Cena masła znów wzrośnie?

Aktualności

Cena masła znów wzrośnie?

Wzrasta ryzyko, że zeszłoroczne rekordy cen masła zostaną pobite, a kostka może kosztować nawet 10 zł. Na głównych unijnych rynkach, masło już kosztuje o kilkanaście procent więcej niż rok temu. Cenowy szczyt w sklepach, podobnie jak przed rokiem, może nadejść jesienią.

Dane Komisji Europejskiej z początku czerwca pokazują, że średnie hurtowe ceny masła w Unii wzrosły w stosunku rocznym o 19 proc. i za kilogram sięgają już 5,8 euro (25 zł). Podobne zmiany można zaobserwować również na krajowym podwórku.
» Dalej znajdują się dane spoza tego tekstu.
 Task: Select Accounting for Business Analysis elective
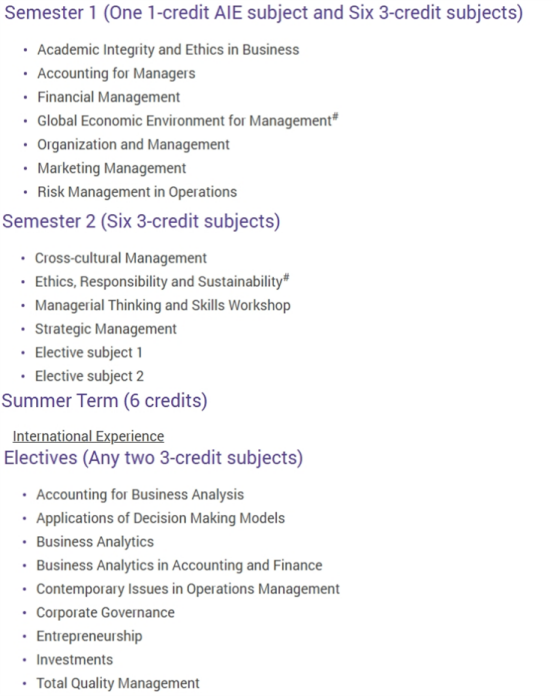tap(140, 494)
Ostatni biuletyn z rynku mleka wydawany przez Ministerstwo Rolnictwa i Rozwoju Wsi pokazuje, że to popularne smarowidło wyceniane jest na 22,5 zł/kg, czyli o 15 proc. więcej niż na początku czerwca ub.r.
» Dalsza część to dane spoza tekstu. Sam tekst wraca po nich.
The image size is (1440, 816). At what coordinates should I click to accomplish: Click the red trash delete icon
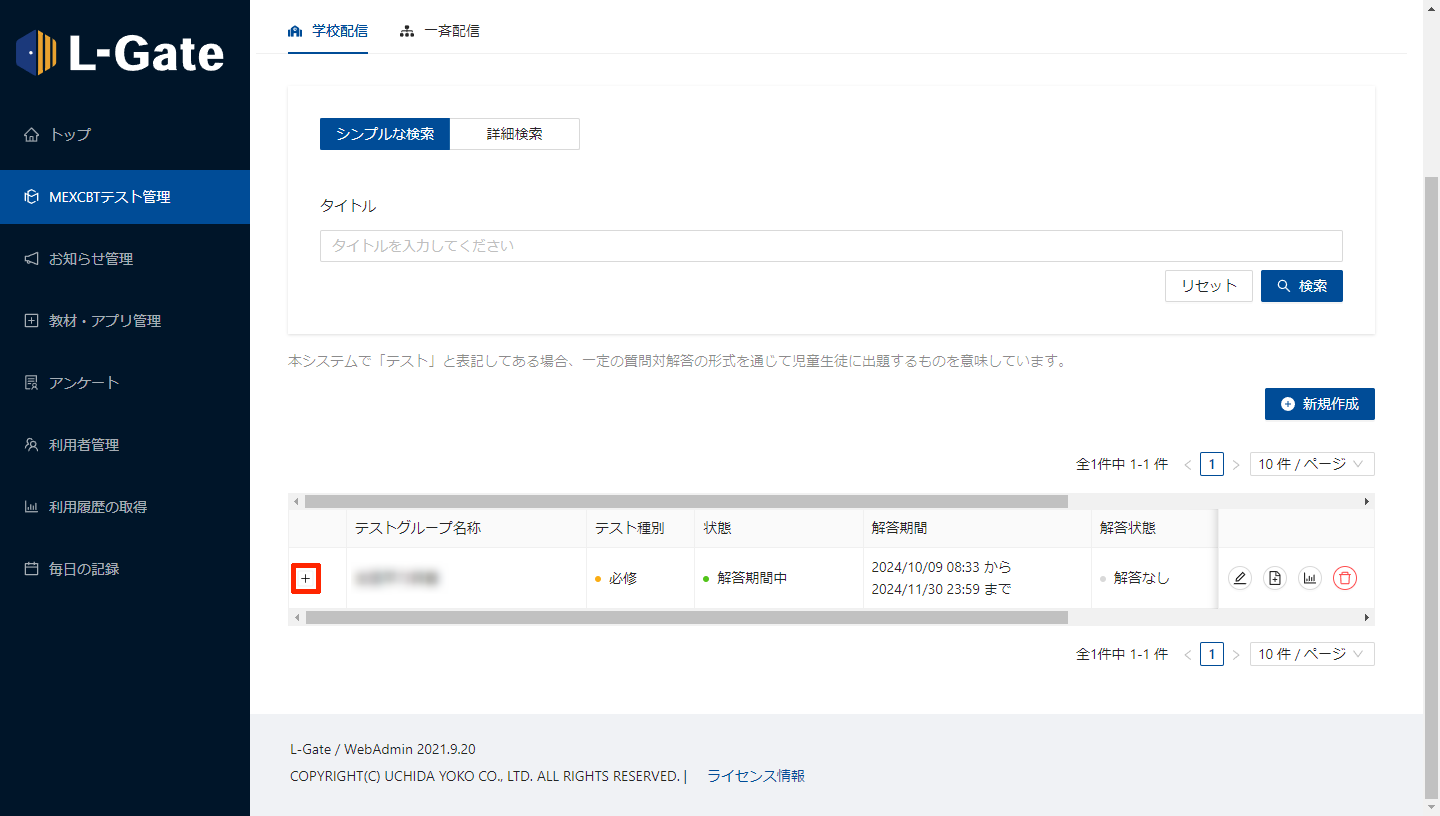1345,578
W zeszłym roku szczyt wzrostów cen zakupu masła przypadł na październik. Według danych GUS średnio 200 gr kostka kosztowała w Polsce 7,08 zł, a w województwie zachodniopomorskim 7,55 zł. Do tych szczytów niestety już niewiele brakuje, a sezonowy wyskok cen, biorąc pod uwagę ostatni rok, prawdopodobnie jest jeszcze przed nami.

Od marca do początku czerwca ceny masła na rynku europejskim i krajowym są średnio ok. 15-20 proc. wyższe niż rok temu. Gdyby ten trend się utrzymał, wtedy można oczekiwać, że w Polsce hurtowe notowania sięgną wczesną jesienią 30 zł za kg, a więc w detalu zobaczylibyśmy wartości zbliżone do 8,8 zł za kostkę. W niektórych województwach byłoby to ponad 9 zł, a w droższych sklepach nawet 10 zł.

Negatywne trendy może wspierać silny wzrost importu z Chin, który według danych publikowanych przez KE wzrósł globalnie o 30 proc. (z samej UE o 5 proc.) w I kw. tego roku w porównaniu do analogicznego okresu ub.r. Unia ogólnie także więcej eksportowała masła (o 14 proc.) niż w rok temu w I kwartale, a produkcja była tylko o 1,7 proc. wyższa, co może oznaczać zwiększone ryzyko braku surowca na wspólnym rynku i wyższe ceny na Starym Kontynencie.

Na pierwszy rzut oka nieco lepiej z punktu widzenia konsumentów wygląda sytuacja po ostatniej aukcji masła (Global Dairy Trade), gdzie ceny spadły o 3,5 proc. Może to sugerować, że rynek światowy zaczyna się stabilizować. Mniej optymistyczny co do tych wydarzeń jest jednak Nathan Penny, starszy ekonomista rynku rolnego z nowozelandzkiego banku ASB (Nowa Zelandia to największy eksporter nabiału na świecie). Penny, który trafnie przewidział wzrosty cen masła rok temu, uważa, że spadki cen są przejściowe, a „globalne braki masła pozostają dotkliwe i prawdopodobnie spowodują podniesienie cen w kolejnych miesiącach”.

Należy więc przyzwyczaić się do cen masła w granicach 6,5-7,0 zł za kostkę oraz liczyć się z tym, że wzmożony popyt globalny przy nadal niedostatecznej podaży może wywindować ceny w kolejnych miesiącach blisko granicy 8-9 zł, a gdzieniegdzie nawet 10 zł za 200 gr popularnego smarowidła.

Źródło: Marcin Lipka, główny analityk Cinkciarz.pl.